= DIRECTIONS FOR THIS TASK =
Rewrite the records below from the line containing "The height and" down to the line containing "[x=809, y=994]", both included. Carry the requests over unchanged and offset every coordinate in the answers by +56.

= STORED ROWS =

☆ ☆ ☆ ☆

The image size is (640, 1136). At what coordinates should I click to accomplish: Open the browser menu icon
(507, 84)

☆ ☆ ☆ ☆

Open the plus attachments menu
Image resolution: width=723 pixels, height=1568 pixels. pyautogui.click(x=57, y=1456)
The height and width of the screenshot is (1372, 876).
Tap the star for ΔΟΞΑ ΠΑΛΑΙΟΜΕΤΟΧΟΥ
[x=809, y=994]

☆ ☆ ☆ ☆

= COMPLETED TASK =
The height and width of the screenshot is (1372, 876).
Tap the star for ΔΟΞΑ ΠΑΛΑΙΟΜΕΤΟΧΟΥ
[x=865, y=1050]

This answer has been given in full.